ASSIGNMENT
The answer must consist solely of the lines from the one with "Image resolution: width=1440" through the last line of the data, copied exactly, with no pictures.

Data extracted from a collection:
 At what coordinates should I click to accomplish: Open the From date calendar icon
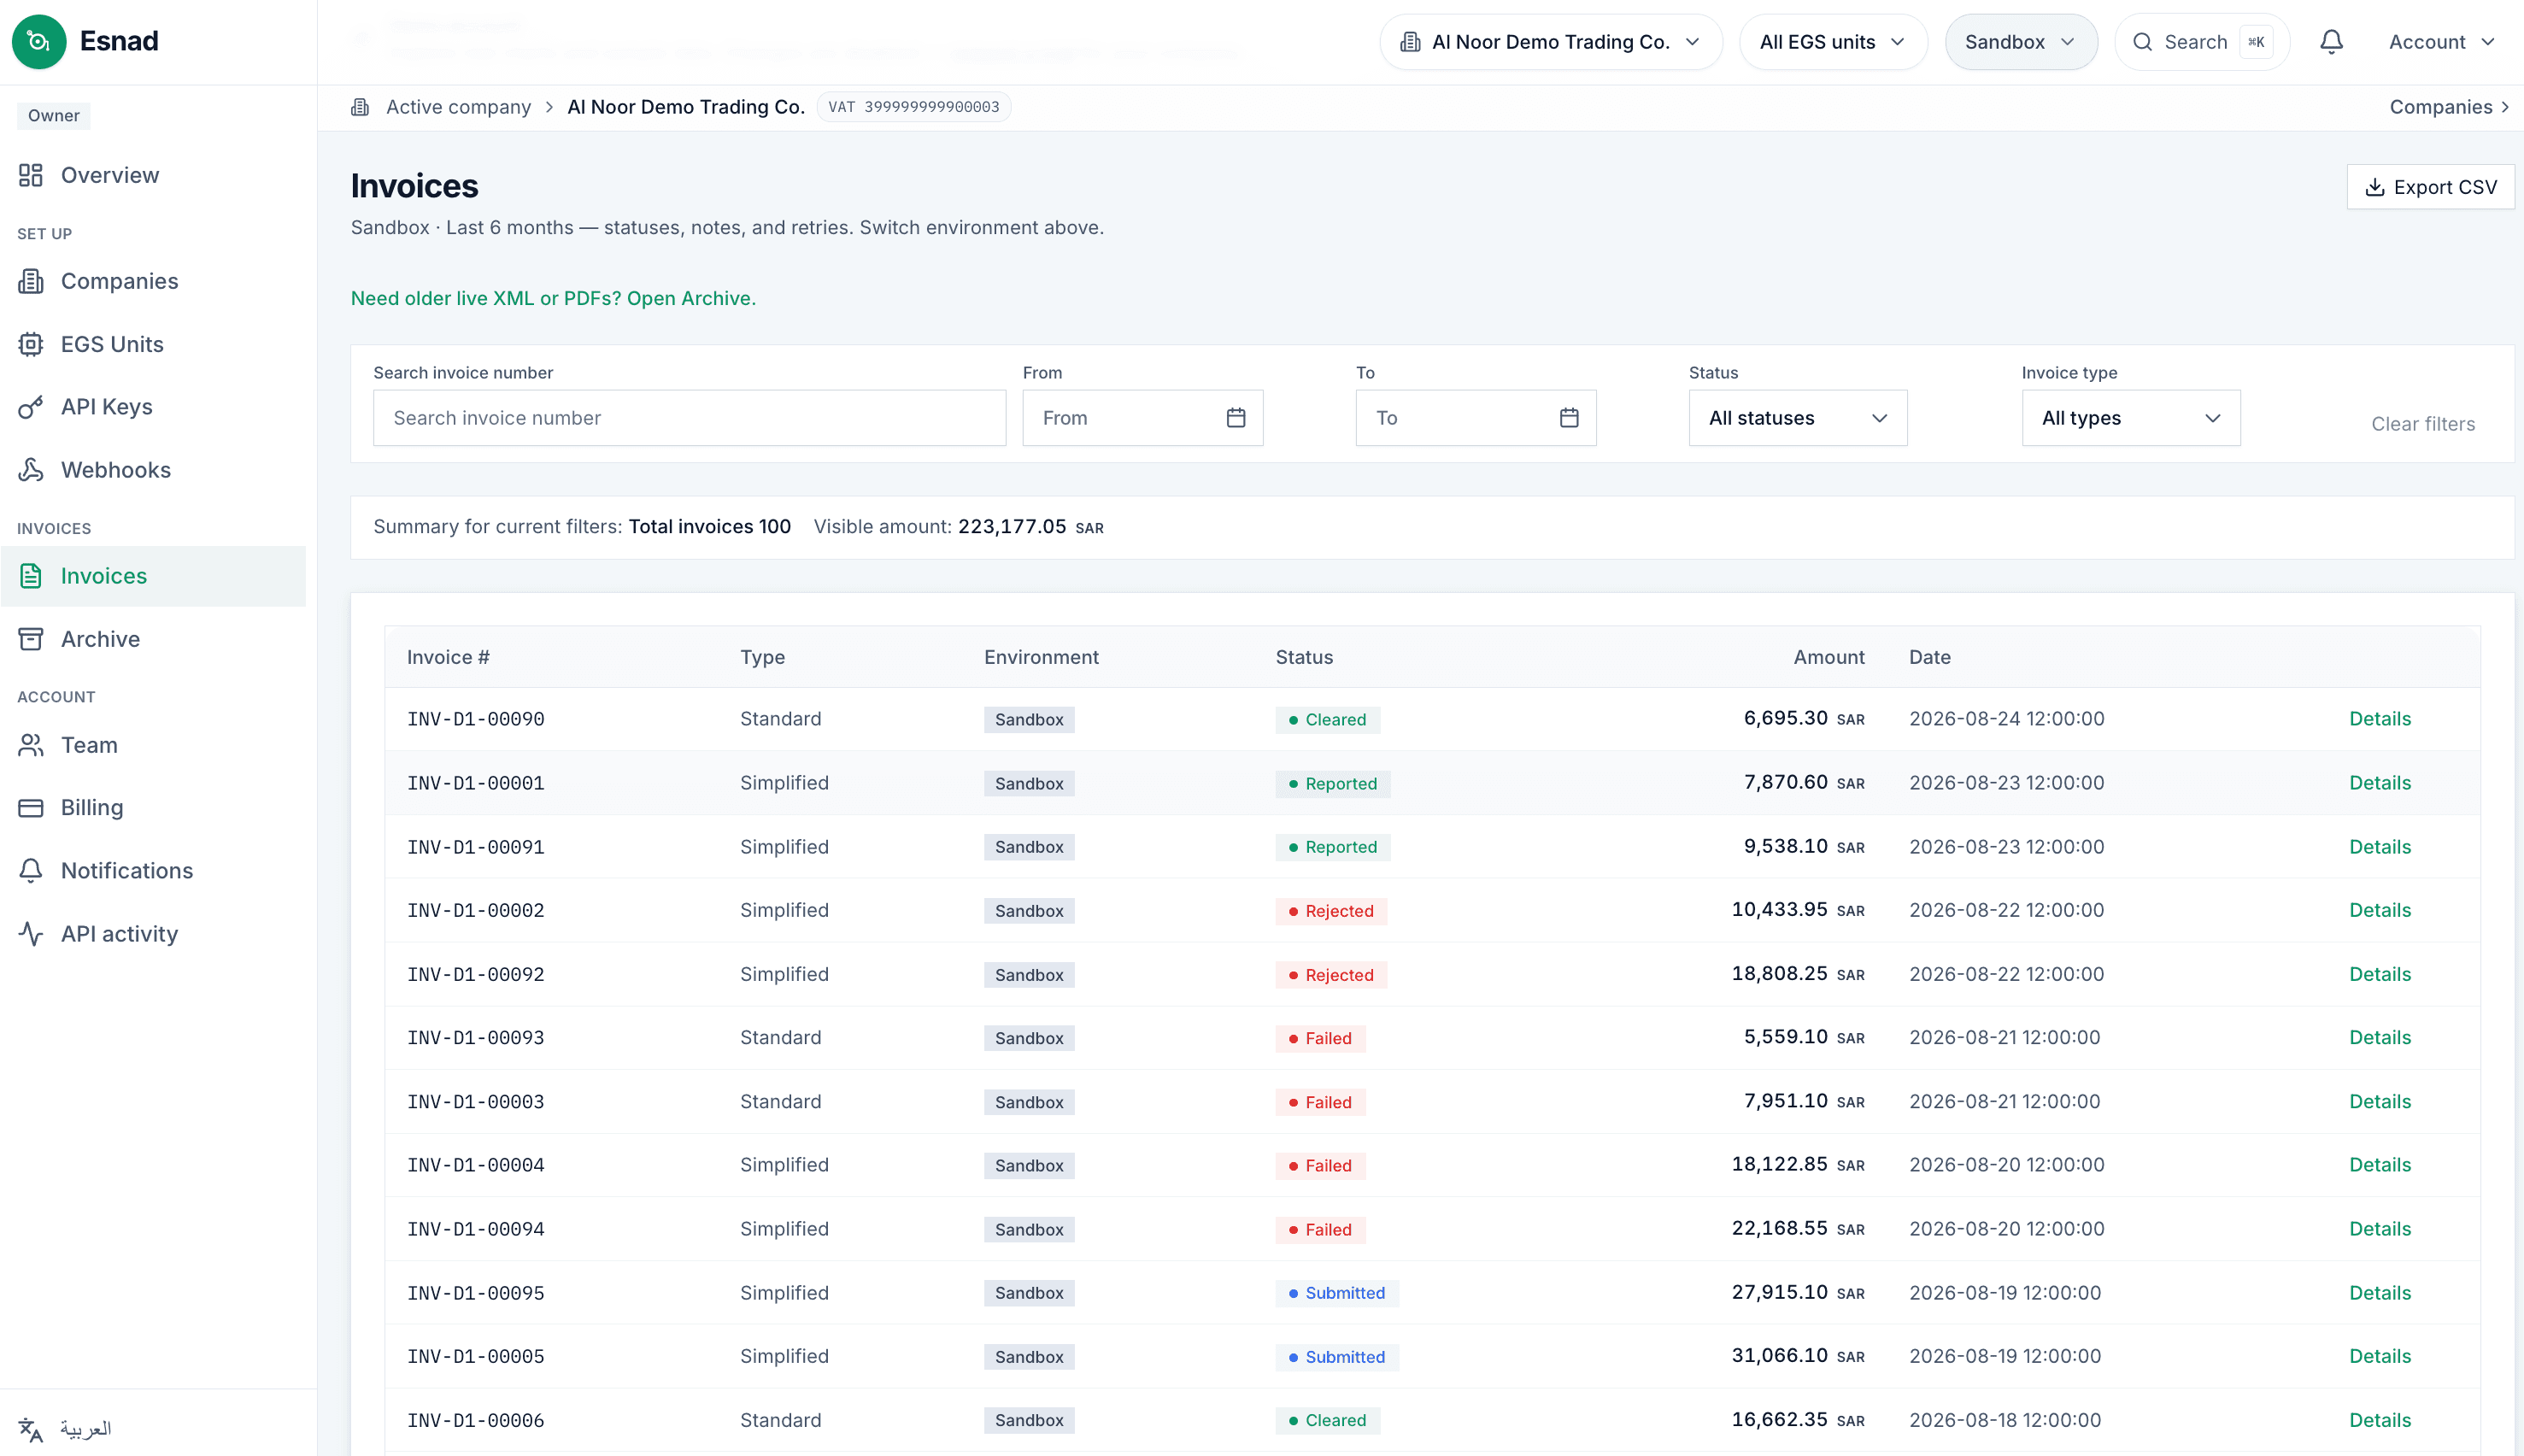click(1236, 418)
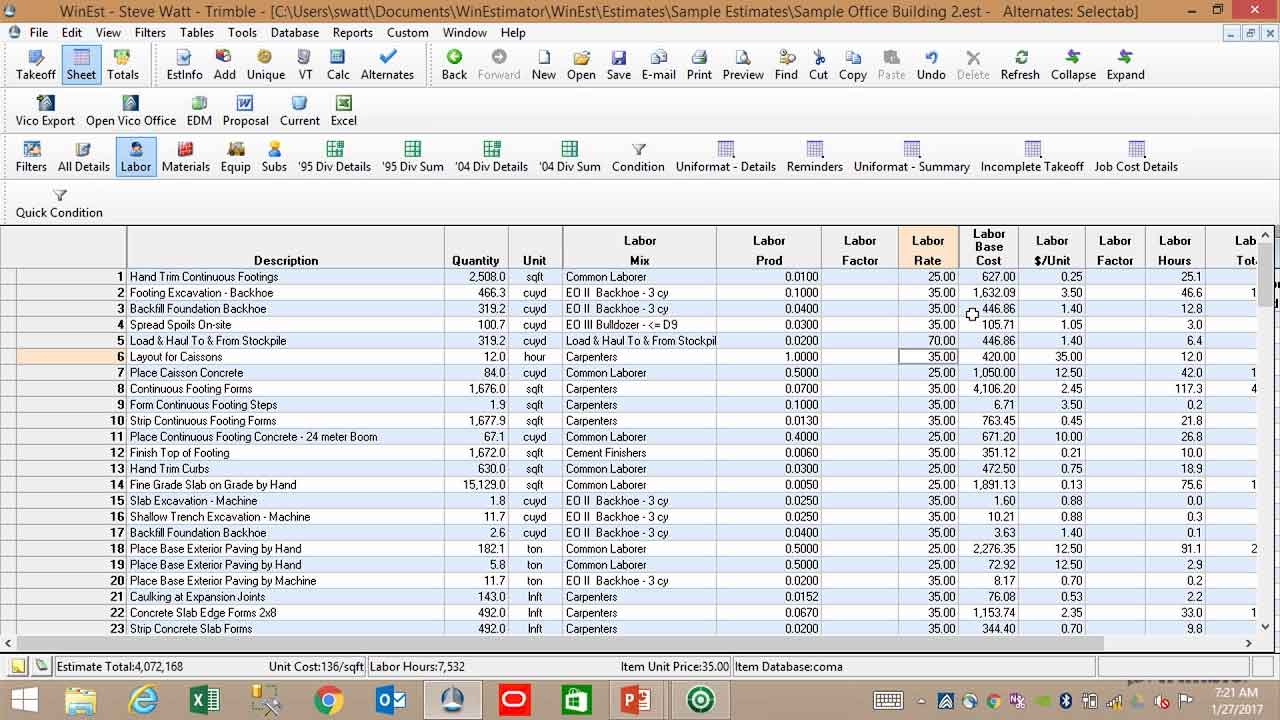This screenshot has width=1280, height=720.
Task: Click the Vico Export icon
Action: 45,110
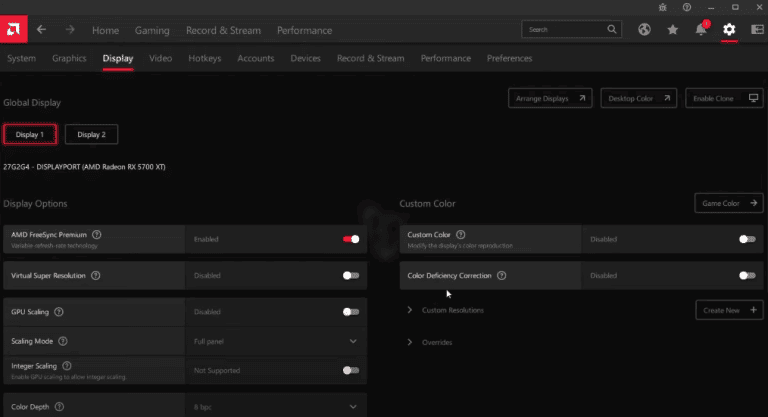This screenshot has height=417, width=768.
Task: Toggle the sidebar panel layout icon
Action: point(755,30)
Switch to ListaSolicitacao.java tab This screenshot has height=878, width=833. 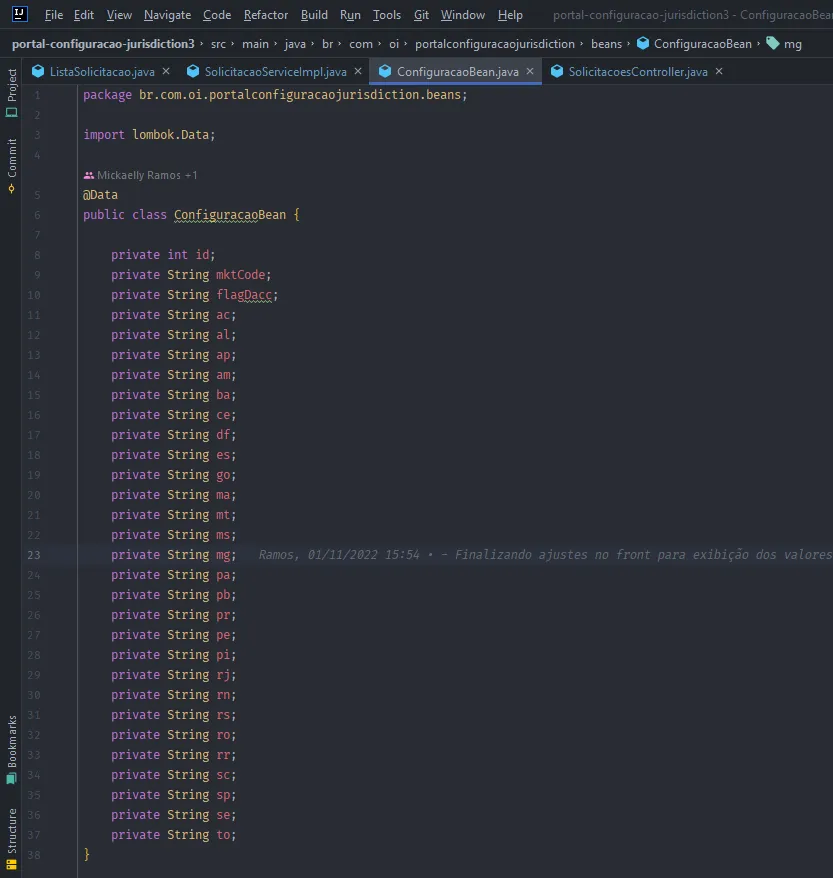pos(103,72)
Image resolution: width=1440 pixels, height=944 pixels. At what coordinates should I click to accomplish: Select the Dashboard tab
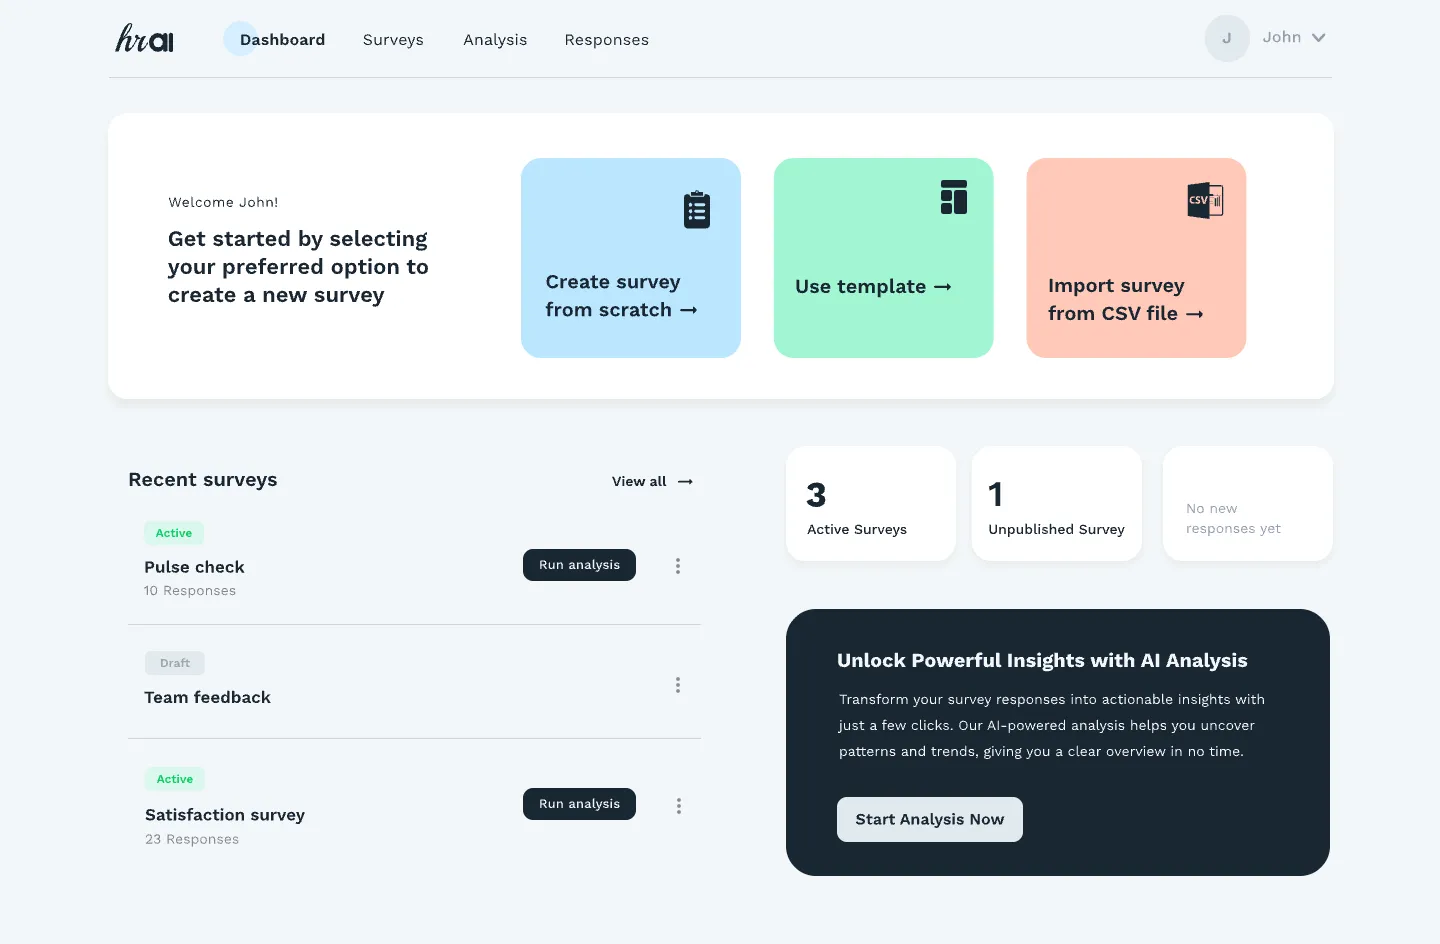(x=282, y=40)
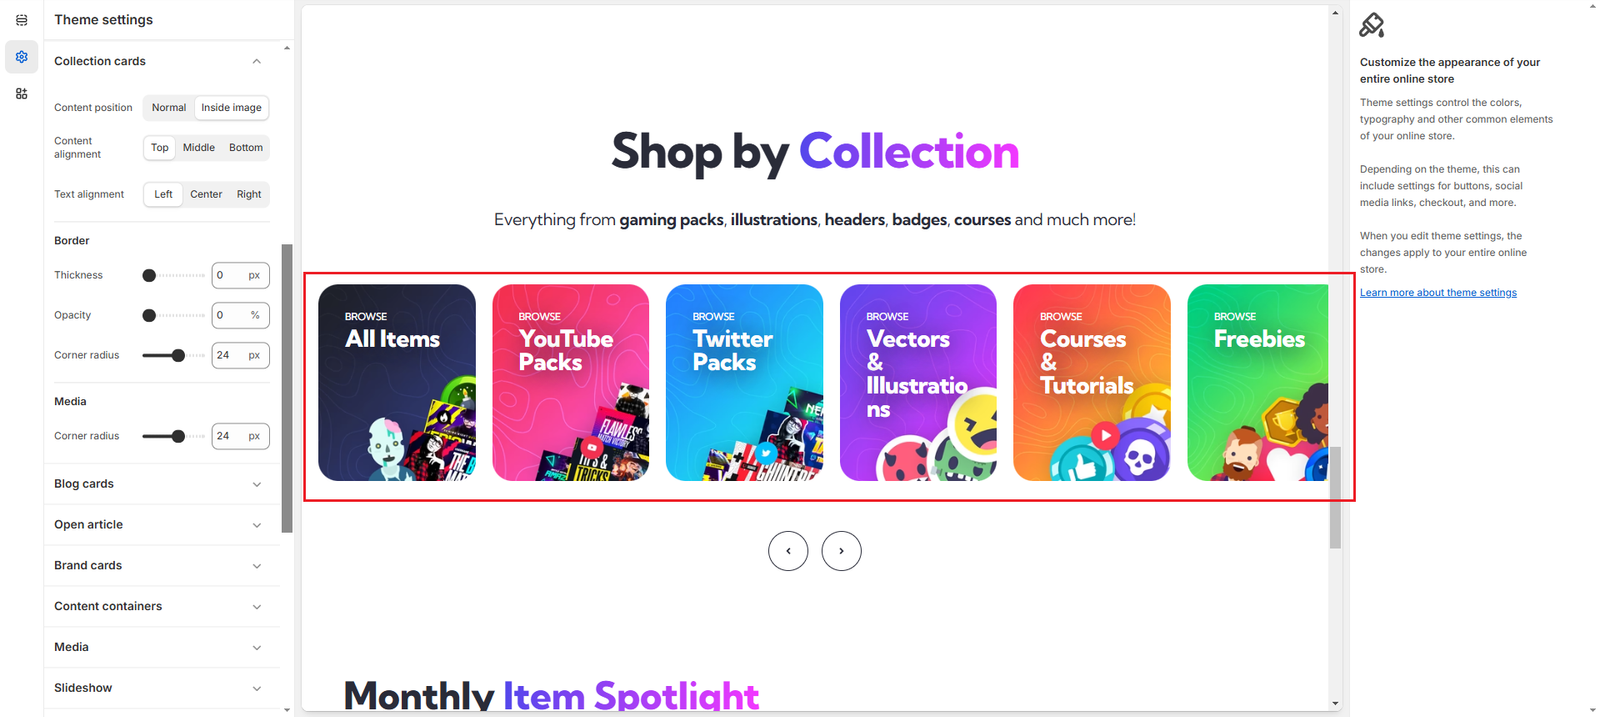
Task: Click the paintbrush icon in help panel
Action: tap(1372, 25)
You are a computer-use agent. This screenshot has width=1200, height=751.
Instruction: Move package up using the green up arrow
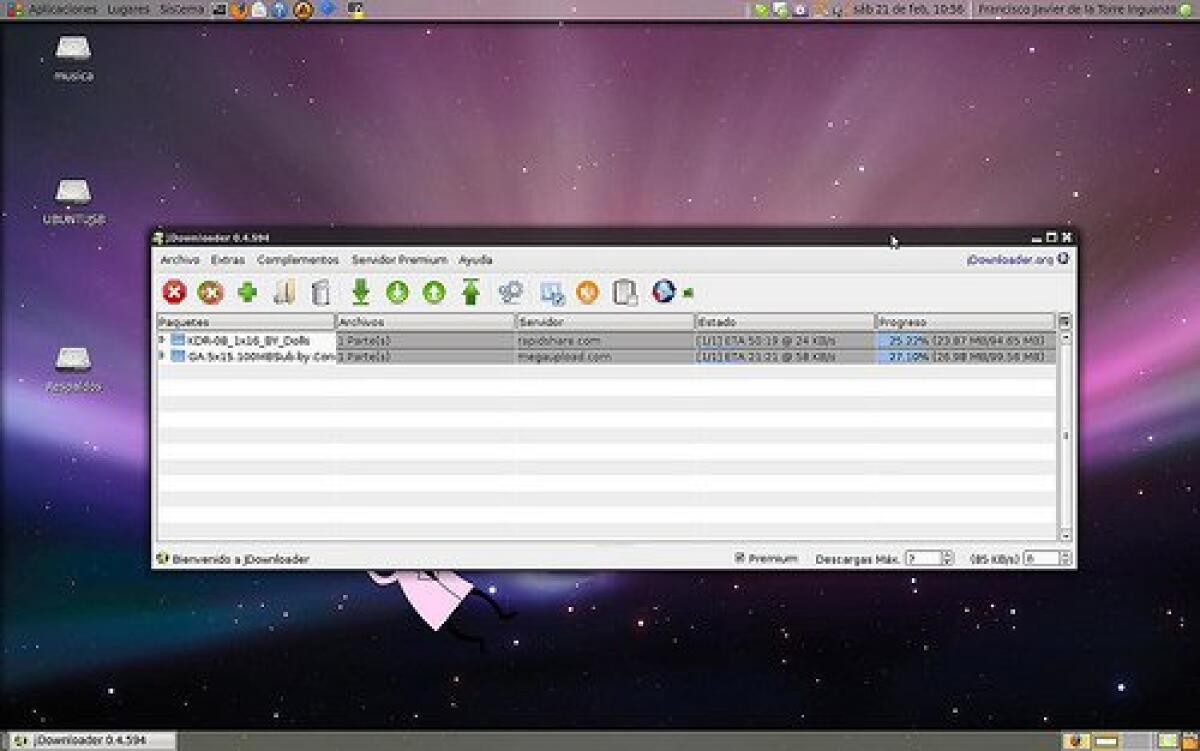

REPLY TO THE EXERCISE
Image resolution: width=1440 pixels, height=944 pixels. At what coordinates should I click to accomplish: Select the Dashboard tab
(x=282, y=40)
Task: Click the paintbrush icon in help panel
Action: tap(1372, 25)
You are a computer-use agent. This screenshot has width=1200, height=751.
Instruction: Move package up using the green up arrow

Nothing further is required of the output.